Ancora una volta una netta distanza tra rappresentanza, volontà, desiderio popolare e governo, che da troppo tempo risulta essere disattesa nel paese, e questo tradimento dei 5stelle non giova alla salute del rapporto politica – elettore nel paese, ma la mette a rischio; certamente le responsabilità politiche vanno anche divise sia da parte di chi ha staccato la “spina” al governo, consegnando il paese nelle mani delle sinistre, che dai 5 stelle che hanno tradito i propri elettori e se stesi, ma anche dal PD che ancora una volta anziché confrontarsi con il popolo, come sarebbe stato saggio fare, tornando ad essere un vero partito di sinistra, ha preferito essere il partito dei poteri del potere e del palazzo, andando con gli acerrimi nemici, i 5 stelle, pur di comandare.

Certamente da Uomo di Centro – Destra, opposto alle sinistre ed alternativo alle destre, sono esterrefatto ed alquanto preoccupato, per un governo di questa sinistra massimalista, globalista, e relativista, la quale di certo non aiuterà, ma affosserà la classe media, le imprese, il lavoro ed i lavoratori, la sicurezza, i giovani ed in generale le speranze di difesa dell’identità, delle tradizioni e valori fondanti del nostro paese e dell’Europa, perché proprio costoro, trasformisti e lontani dalla gente, il popolo e dai valori, sono il vero male per una auspicata Europa unita ed una Italia forte.

Ritengo il premier Conte a differenza di altri, persona capace, ma di fatto la sua bravura a mio avviso sarà affondata proprio da chi lo sostiene, e le politiche che metteranno in campo insieme al PD sono ciò che gli italiani hanno bocciato sonoramente nelle scorse elezioni. Per questo il “dado è tratto” rispetto proprio alla logica del buon senso, che avrebbe dovuto vedere o un governo di unità nazionale oppure nuove elezioni, rinunciando 5 stelle e PD al potere di palazzo per quello investito dal popolo con nuove elezioni. Ma come detto la locuzione in latino può essere anche “sia lanciato il dado” nel senso che osserveremo ciò che faranno per il nostro paese, sollecitando i più facinorosi a calmarsi, perché la “spina” al governo giallo verde non si è staccata da sola, e chi governa deve sapere come funziona un sistema parlamentare.

Per questo, auspico fortemente che non ci siano reazioni ingiustificabili a tali fatti, o colpi di testa vari, implorando che la calma, l’intelligenza ed il buon senso prevalgano sempre, anche se da cittadino italiano e da uomo di centro, centro – destra sono profondamente arrabbiato, sbigottito e addolorato per questa scelta scellerata PD – 5 Stelle.

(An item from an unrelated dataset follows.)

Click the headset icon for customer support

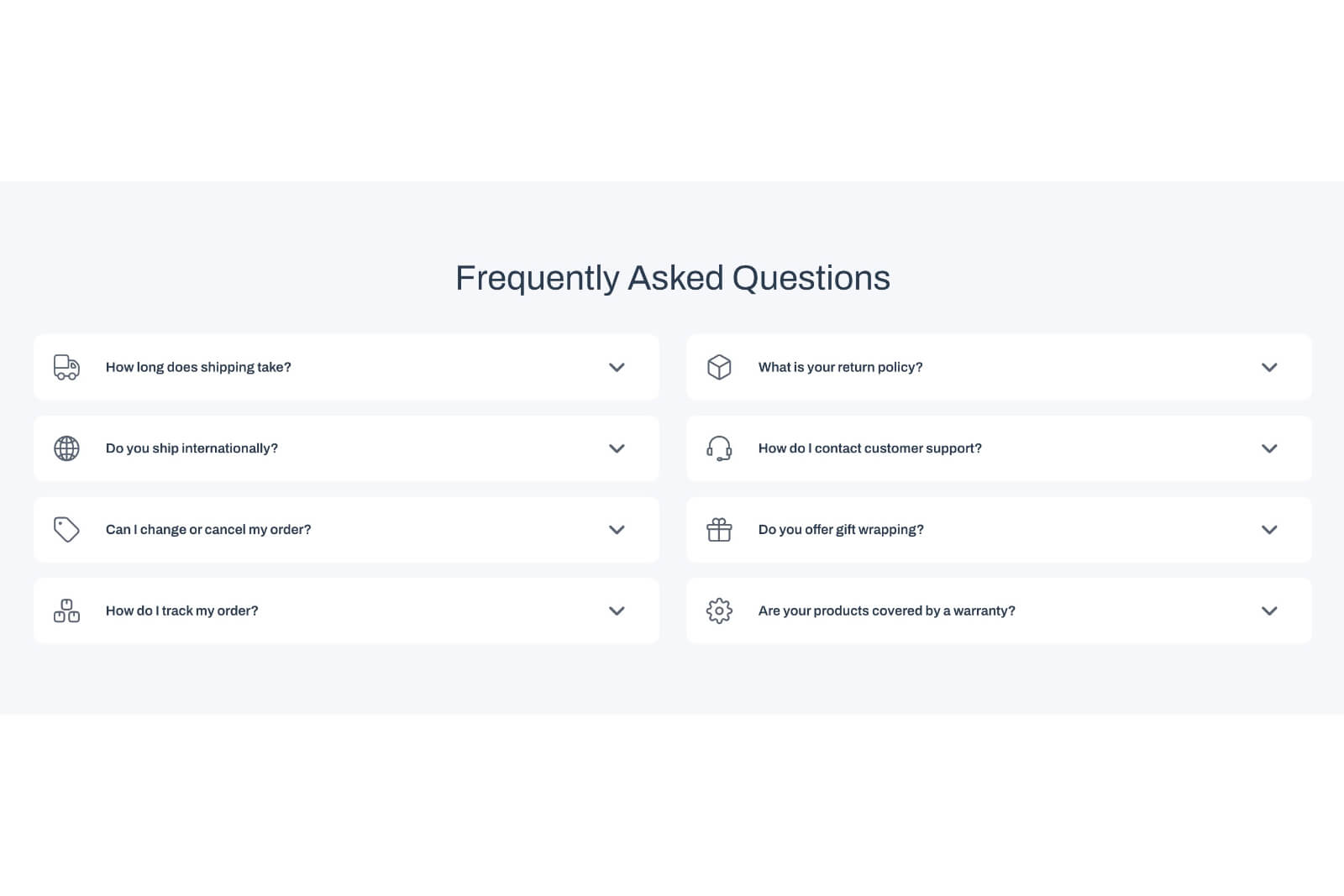[719, 448]
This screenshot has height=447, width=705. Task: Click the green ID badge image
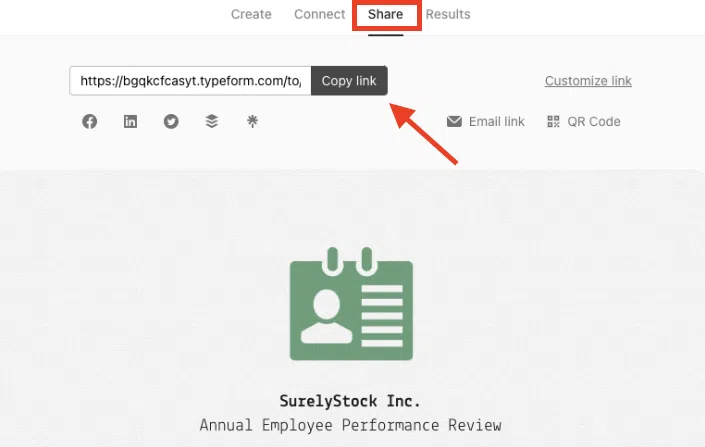tap(351, 307)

Piuttosto, non vedendo all’orizzonte nuovi Giulio Cesari, visto quanto accaduto, mi auguro che il” ritrovarsi al Rubicone” in senso metaforico, non serva per agitare un popolo come detto sbigottito ed esterrefatto, ma per ragionare su quali sorti ridare a questo centro e centro destra che di fatto e oramai senza ombra di dubbio orfano della DC, che un Giulio lo ebbe e che insieme ad altri, tra cui De Gasperi, Moro, Mattei e cosi via, governò il nostro paese elevandolo industrialmente a 5 potenza mondiale e mettendolo dal punto di vista civile, dei valori ed altro tra i grandi paesi del mondo.

Ancora una volta dal “rubicone immaginario” sento un flauto che suona quella storia gloriosa ed oggi, dopo aver visto un Sovranismo incapace ed un falso popolarismo di facciata, penso che sia di nuovo giunta l’ora di ricostruire prima un vero e forte centro e poi un centro destra, per una terza fase vincente, salda forte e duratura pronta a governare questo paese e sconfiggere questa sinistra massimalista e di potere targata PD e 5 stelle.

Per questo occorre, e lancio ancora un volta l’appello ad una grande adunata di tutti gli uomini, liberi e forti, solidali, liberali, repubblicani, conservatori e tradizionalisti, ma soprattutto Democratici e Cristiani, che sappiano trasformare il sovranismo e populismo in vero popolarismo e ricostruire un centro forte per un forte centro destra di popolo e di governo e non di facciata.